Task directions:
In the listing that follows, the range to quote begins at the line that has "Click Task Manager" and ends after the line that has "Viewport: 2576px width, 1455px height."; quote it verbatim and add nothing.

Data for this exercise:

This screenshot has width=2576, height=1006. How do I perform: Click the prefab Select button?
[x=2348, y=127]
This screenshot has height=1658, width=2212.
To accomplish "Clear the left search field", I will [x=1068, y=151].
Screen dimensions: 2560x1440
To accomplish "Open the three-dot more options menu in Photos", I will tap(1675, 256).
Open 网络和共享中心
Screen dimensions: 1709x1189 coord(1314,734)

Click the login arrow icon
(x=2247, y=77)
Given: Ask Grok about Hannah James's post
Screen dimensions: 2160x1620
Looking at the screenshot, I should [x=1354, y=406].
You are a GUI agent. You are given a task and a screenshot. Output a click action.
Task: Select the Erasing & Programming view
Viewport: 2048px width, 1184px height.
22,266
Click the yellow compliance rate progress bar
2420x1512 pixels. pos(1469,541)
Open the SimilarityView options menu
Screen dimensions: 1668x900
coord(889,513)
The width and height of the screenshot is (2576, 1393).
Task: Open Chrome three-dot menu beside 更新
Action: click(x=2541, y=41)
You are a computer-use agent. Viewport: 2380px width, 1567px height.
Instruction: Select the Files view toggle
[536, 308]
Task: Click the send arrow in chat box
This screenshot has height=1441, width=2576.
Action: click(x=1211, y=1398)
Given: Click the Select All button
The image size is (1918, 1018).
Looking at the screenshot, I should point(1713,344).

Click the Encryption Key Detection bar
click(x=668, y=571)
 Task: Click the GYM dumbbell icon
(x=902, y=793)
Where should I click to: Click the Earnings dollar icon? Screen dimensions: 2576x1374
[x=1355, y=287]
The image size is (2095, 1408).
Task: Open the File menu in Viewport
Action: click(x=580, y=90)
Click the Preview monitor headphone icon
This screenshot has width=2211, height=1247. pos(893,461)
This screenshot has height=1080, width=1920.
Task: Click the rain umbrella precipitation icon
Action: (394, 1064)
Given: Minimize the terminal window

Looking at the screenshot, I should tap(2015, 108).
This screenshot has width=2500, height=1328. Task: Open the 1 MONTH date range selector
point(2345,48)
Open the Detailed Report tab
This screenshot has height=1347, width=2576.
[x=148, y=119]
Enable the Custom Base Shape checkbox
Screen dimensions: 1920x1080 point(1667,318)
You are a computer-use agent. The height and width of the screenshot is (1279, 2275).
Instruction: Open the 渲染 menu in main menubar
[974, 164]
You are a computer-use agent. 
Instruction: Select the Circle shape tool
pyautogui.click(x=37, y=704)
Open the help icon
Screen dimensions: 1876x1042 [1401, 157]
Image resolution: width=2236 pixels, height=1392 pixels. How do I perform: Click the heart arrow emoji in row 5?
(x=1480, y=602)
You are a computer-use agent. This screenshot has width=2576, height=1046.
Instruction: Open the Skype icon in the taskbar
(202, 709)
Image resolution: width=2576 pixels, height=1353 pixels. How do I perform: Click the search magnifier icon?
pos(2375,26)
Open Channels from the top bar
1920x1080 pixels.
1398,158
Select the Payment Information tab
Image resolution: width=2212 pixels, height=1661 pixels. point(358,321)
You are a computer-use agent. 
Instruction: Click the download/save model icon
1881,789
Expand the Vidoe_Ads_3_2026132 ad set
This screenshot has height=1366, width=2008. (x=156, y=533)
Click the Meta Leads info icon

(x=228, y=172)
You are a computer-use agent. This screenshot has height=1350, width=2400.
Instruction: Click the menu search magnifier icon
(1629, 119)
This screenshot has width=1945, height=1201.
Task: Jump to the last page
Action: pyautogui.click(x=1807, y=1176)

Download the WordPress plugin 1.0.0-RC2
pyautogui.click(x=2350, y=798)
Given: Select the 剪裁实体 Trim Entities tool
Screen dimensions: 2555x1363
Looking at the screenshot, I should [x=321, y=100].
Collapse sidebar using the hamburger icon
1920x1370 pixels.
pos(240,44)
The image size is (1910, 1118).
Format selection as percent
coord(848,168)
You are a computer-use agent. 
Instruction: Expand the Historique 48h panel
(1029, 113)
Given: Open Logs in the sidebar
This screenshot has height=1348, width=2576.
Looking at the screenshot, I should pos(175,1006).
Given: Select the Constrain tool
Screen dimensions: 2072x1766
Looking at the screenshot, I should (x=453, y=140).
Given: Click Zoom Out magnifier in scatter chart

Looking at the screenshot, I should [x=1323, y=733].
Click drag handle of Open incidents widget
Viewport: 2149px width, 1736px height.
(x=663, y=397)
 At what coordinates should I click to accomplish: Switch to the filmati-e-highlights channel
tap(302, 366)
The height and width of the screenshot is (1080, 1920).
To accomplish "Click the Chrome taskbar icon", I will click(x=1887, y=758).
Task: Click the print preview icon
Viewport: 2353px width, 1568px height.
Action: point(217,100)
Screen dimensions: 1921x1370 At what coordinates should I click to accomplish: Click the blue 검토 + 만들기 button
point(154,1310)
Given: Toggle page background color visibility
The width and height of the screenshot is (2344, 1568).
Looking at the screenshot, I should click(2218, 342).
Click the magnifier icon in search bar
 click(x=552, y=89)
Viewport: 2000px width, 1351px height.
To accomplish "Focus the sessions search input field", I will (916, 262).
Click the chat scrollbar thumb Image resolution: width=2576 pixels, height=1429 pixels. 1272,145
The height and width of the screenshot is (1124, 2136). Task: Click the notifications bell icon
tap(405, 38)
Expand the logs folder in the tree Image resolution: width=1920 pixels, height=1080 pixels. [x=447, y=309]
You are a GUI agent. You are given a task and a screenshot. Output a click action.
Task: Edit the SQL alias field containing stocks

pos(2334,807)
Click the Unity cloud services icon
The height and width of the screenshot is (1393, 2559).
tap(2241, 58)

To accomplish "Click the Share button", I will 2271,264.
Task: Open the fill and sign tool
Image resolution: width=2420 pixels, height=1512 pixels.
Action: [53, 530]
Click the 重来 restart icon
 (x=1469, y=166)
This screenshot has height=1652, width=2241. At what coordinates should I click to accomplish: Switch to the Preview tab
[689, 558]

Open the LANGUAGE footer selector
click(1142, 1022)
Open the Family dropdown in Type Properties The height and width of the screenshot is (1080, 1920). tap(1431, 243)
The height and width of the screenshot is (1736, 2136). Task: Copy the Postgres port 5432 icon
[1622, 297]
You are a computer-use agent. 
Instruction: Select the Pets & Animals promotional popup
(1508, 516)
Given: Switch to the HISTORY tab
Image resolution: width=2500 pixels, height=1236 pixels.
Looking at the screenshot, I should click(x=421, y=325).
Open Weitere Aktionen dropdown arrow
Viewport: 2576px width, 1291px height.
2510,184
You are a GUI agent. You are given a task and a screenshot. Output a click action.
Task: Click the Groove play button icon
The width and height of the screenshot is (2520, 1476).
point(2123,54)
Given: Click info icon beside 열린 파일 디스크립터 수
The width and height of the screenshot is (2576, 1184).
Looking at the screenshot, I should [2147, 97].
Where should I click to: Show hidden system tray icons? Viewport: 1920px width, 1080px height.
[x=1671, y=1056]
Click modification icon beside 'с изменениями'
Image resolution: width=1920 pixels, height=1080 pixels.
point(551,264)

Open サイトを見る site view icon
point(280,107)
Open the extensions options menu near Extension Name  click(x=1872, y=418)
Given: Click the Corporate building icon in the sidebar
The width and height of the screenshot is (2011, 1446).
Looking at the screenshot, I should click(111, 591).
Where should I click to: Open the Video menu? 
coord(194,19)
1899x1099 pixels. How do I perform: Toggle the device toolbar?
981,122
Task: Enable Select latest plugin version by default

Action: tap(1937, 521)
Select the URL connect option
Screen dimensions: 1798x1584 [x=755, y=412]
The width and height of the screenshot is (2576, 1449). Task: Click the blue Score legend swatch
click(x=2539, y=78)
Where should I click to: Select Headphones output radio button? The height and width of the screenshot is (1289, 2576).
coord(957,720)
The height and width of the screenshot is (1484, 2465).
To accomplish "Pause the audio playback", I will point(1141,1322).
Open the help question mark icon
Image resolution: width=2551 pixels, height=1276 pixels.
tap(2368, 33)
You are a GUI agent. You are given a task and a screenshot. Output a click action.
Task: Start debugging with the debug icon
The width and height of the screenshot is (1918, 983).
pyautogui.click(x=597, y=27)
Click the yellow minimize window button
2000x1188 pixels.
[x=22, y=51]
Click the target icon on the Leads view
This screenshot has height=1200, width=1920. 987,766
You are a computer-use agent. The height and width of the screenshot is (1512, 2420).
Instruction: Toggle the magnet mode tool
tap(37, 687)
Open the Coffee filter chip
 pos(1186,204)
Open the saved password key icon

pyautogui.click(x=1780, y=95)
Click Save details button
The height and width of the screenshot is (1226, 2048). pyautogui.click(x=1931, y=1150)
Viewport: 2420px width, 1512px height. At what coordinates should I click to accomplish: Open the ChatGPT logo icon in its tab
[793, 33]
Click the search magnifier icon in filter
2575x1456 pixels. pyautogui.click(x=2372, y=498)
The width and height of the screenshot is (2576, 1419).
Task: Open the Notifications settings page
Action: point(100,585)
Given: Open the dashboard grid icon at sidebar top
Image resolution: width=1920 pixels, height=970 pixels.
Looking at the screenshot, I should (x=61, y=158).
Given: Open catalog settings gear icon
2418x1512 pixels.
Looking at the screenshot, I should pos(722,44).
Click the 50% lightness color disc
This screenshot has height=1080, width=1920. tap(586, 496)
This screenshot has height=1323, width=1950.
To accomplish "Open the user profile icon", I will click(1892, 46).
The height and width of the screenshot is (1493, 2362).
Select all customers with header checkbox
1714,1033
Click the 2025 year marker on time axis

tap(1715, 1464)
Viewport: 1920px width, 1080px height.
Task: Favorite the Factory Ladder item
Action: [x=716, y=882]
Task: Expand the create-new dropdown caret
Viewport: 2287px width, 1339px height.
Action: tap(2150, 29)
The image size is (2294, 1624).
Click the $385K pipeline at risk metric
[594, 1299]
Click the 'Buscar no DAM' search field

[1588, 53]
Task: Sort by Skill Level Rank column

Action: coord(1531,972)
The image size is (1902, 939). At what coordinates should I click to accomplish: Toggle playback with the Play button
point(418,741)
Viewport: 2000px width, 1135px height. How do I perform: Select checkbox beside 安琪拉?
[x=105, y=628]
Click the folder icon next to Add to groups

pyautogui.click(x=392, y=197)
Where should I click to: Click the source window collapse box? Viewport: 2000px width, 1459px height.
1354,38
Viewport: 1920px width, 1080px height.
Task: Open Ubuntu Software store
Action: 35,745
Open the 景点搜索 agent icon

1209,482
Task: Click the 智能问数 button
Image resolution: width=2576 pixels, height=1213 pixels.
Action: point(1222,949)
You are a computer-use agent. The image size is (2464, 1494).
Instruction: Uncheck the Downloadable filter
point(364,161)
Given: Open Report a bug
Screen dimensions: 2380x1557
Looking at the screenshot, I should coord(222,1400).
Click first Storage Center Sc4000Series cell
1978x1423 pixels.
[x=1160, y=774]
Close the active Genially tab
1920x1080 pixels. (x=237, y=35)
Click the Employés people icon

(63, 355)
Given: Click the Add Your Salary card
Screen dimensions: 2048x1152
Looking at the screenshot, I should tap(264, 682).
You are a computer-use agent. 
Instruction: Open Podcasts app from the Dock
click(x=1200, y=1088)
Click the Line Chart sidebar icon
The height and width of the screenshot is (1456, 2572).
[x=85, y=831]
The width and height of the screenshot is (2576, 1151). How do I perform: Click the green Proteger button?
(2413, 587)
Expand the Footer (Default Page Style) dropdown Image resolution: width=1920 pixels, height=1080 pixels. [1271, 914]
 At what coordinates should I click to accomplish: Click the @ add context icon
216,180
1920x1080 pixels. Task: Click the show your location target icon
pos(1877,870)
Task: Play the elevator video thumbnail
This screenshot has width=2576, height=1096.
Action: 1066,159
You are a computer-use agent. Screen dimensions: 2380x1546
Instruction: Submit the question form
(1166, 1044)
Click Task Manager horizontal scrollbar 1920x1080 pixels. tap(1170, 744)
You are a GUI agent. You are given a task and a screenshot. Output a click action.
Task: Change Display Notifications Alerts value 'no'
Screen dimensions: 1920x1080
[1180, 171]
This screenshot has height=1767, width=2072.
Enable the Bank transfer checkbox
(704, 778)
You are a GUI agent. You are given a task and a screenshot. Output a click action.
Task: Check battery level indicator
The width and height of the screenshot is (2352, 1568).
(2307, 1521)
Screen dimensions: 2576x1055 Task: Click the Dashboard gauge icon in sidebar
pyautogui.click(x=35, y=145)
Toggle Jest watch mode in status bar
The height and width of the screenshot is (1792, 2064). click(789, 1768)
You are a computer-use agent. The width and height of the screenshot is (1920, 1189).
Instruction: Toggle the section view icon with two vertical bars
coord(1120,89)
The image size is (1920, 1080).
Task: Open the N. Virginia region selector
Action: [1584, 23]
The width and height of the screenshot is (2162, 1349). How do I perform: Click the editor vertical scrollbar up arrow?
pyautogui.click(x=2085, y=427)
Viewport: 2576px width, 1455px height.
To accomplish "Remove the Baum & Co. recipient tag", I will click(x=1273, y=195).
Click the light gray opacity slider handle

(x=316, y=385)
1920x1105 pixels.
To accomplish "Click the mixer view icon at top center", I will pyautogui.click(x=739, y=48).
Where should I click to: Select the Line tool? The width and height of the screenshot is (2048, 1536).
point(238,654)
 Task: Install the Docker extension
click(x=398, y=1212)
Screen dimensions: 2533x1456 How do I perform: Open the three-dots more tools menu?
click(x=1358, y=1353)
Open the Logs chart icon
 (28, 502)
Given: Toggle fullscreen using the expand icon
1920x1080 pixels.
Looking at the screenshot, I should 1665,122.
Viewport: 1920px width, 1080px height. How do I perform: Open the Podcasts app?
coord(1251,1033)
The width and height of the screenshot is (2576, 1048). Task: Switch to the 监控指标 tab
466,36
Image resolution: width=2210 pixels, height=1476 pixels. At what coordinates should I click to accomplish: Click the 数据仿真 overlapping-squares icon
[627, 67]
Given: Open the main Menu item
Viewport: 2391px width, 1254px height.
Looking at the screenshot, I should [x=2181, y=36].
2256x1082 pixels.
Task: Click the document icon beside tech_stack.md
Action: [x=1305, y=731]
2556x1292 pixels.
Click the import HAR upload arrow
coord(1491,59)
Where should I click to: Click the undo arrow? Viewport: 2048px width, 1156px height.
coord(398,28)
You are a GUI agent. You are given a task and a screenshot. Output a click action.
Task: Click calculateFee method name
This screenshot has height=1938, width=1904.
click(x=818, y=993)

Answer for the task:
Click Task Manager horizontal scrollbar 1920x1080 pixels. tap(1170, 744)
You are a GUI agent. You are given a task and a screenshot. Output a click action.
Task: Change Display Notifications Alerts value 'no'
Screen dimensions: 1920x1080
[1180, 171]
This screenshot has height=1767, width=2072.
Enable the Bank transfer checkbox
(704, 778)
You are a GUI agent. You are given a task and a screenshot. Output a click action.
Task: Check battery level indicator
The width and height of the screenshot is (2352, 1568).
(2307, 1521)
Screen dimensions: 2576x1055 Task: Click the Dashboard gauge icon in sidebar
pyautogui.click(x=35, y=145)
Toggle Jest watch mode in status bar
The height and width of the screenshot is (1792, 2064). click(789, 1768)
You are a computer-use agent. The width and height of the screenshot is (1920, 1189).
Instruction: Toggle the section view icon with two vertical bars
coord(1120,89)
The image size is (1920, 1080).
Task: Open the N. Virginia region selector
Action: [1584, 23]
The width and height of the screenshot is (2162, 1349). How do I perform: Click the editor vertical scrollbar up arrow?
pyautogui.click(x=2085, y=427)
Viewport: 2576px width, 1455px height.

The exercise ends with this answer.